##### DATA SHOWN #####
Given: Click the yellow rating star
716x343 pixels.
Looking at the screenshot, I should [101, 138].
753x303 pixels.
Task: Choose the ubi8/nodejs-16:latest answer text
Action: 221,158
#####
PROBLEM DESCRIPTION: Output each record precisely as given.

SOLUTION BELOW:
Given: Click the yellow rating star
716x343 pixels.
Looking at the screenshot, I should [101, 138].
753x303 pixels.
Task: Choose the ubi8/nodejs-16:latest answer text
Action: 221,158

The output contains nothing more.